■ What needs to be done
Leave the images out, and otherwise write out each entry exactly.

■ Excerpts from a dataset
= Beginning of Section =

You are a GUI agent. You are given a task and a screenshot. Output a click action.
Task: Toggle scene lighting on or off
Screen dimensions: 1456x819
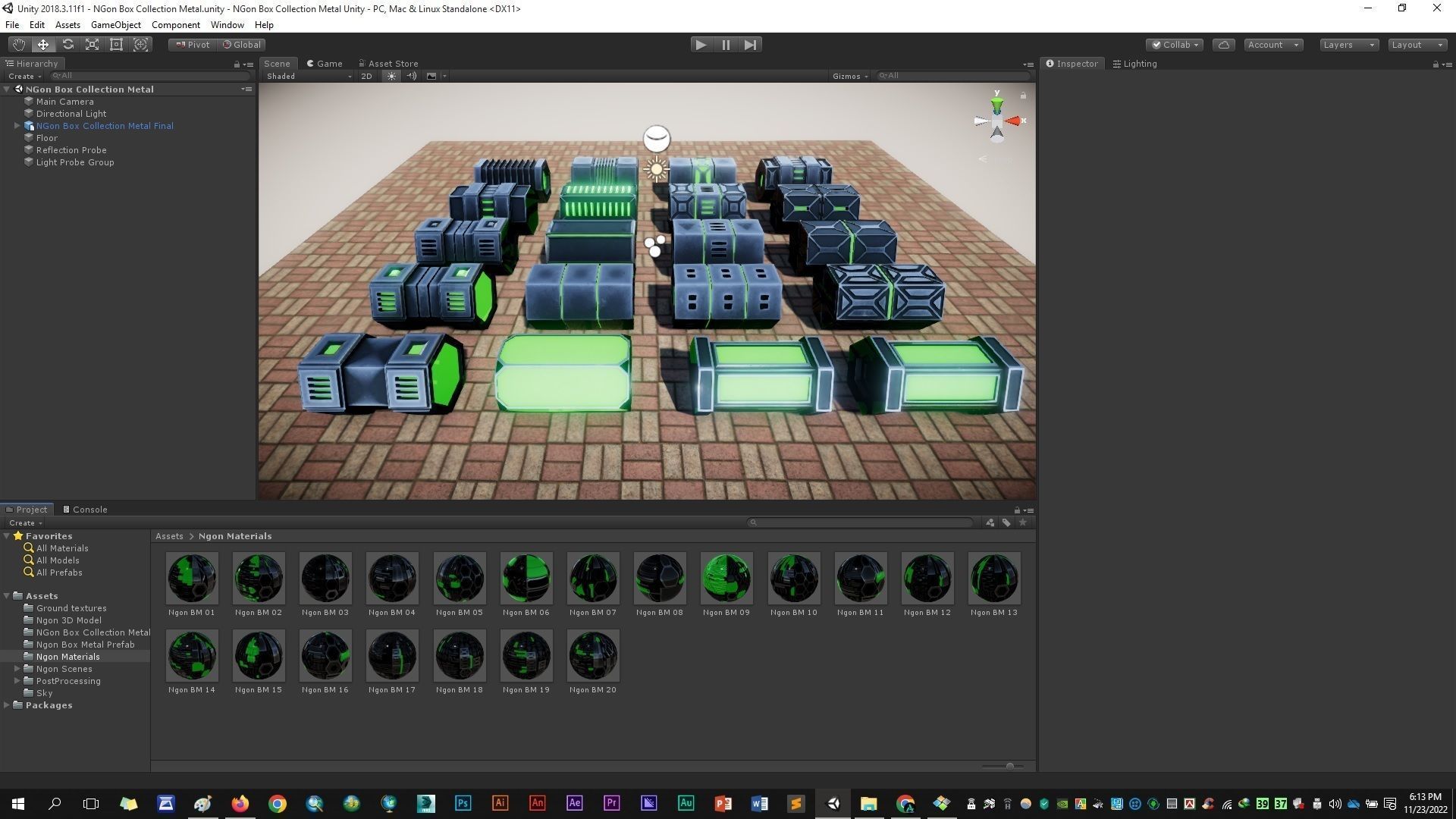click(391, 76)
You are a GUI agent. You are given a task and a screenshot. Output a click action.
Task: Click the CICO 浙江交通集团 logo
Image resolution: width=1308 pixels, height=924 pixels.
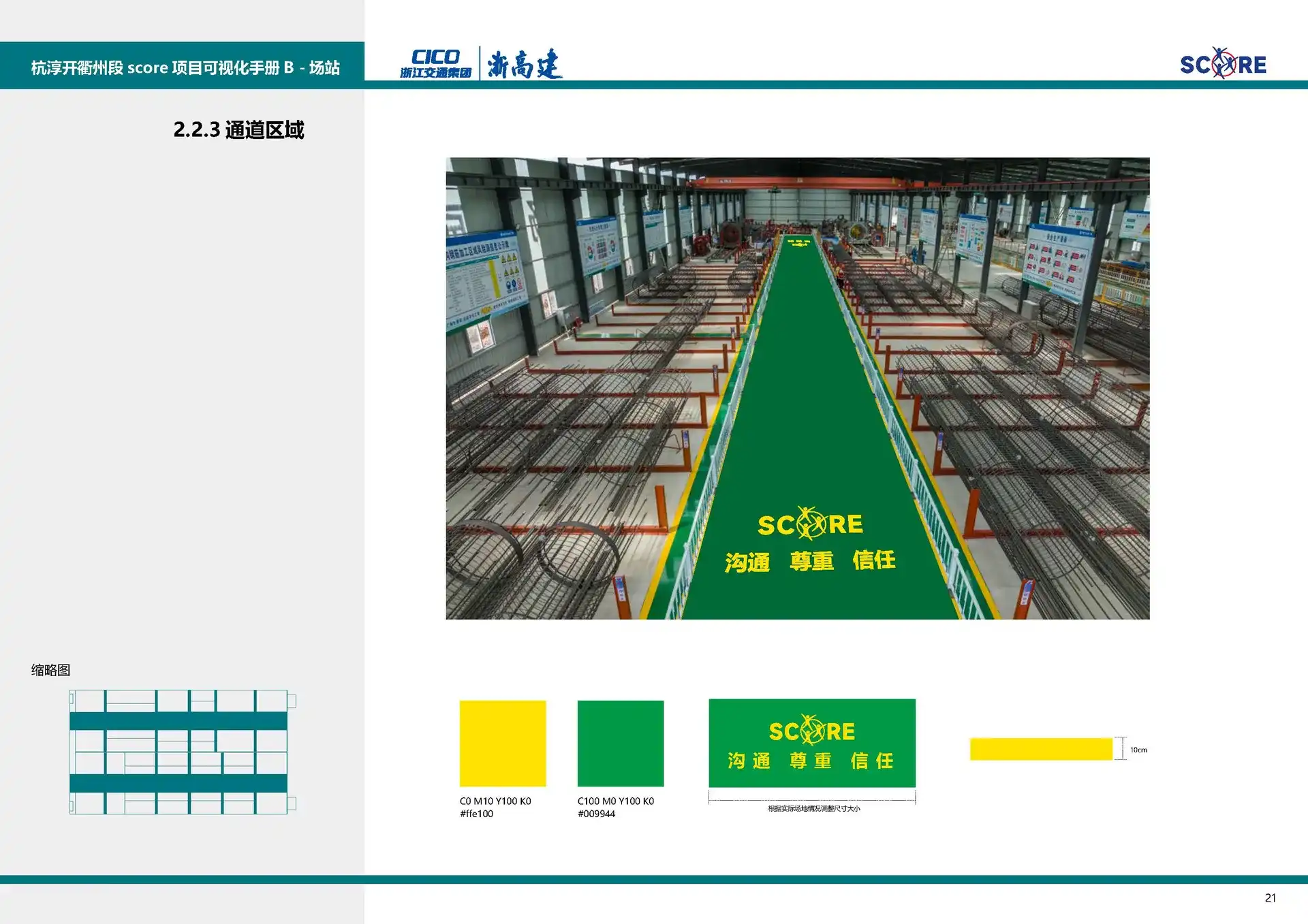(x=439, y=63)
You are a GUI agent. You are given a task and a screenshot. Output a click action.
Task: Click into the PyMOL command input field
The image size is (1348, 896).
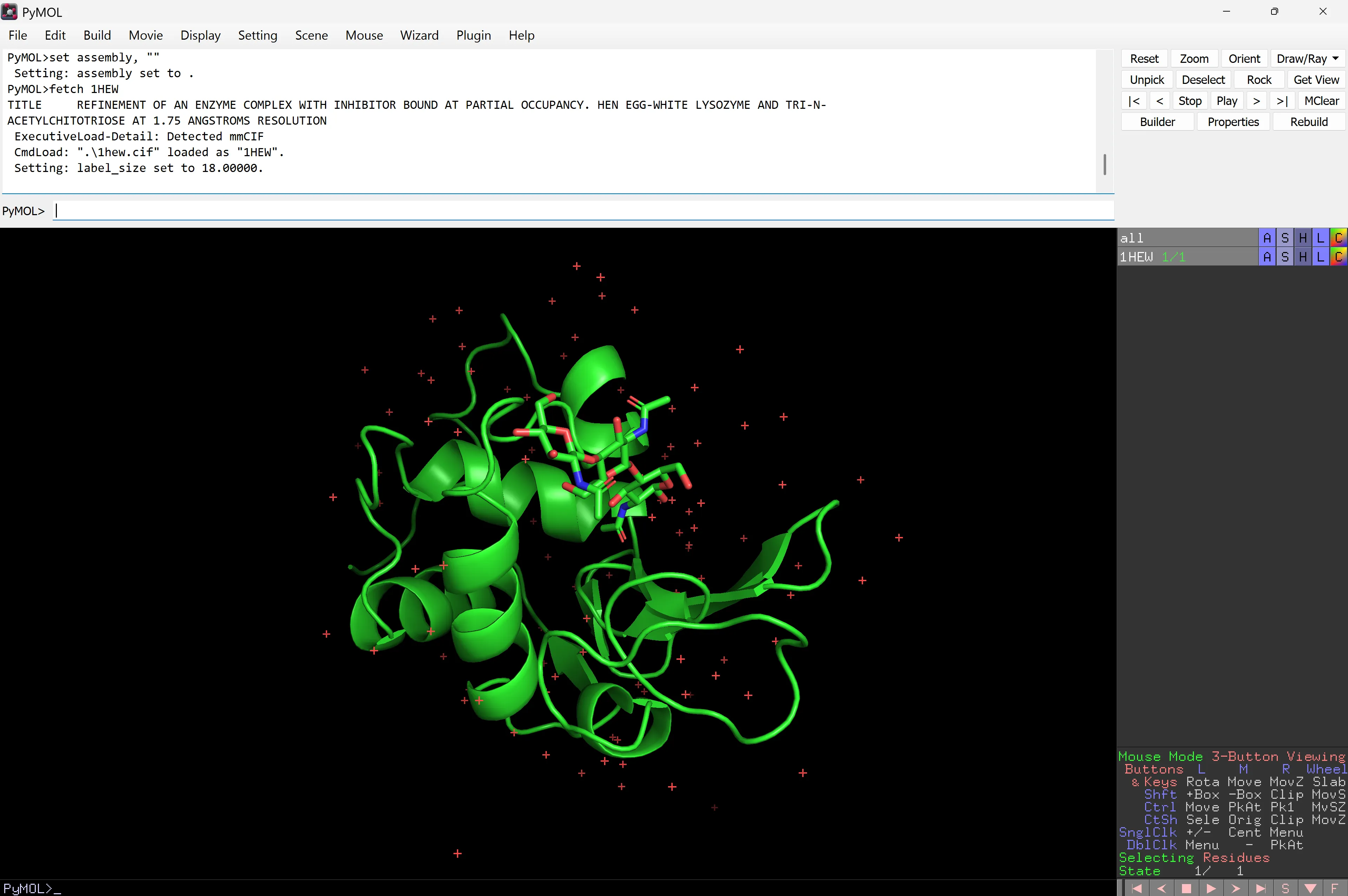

= End of Section =

■ Task result
You are a GUI agent. You are given a task and a screenshot. Output a click action.
Task: Toggle scene lighting on or off
Screen dimensions: 1456x819
click(391, 76)
You are a GUI agent. You are given a task and a screenshot. Output a click action.
Task: Click the CICO 浙江交通集团 logo
Image resolution: width=1308 pixels, height=924 pixels.
(x=439, y=63)
You are a GUI agent. You are given a task and a screenshot. Output a click action.
Task: Click into the PyMOL command input field
The image size is (1348, 896).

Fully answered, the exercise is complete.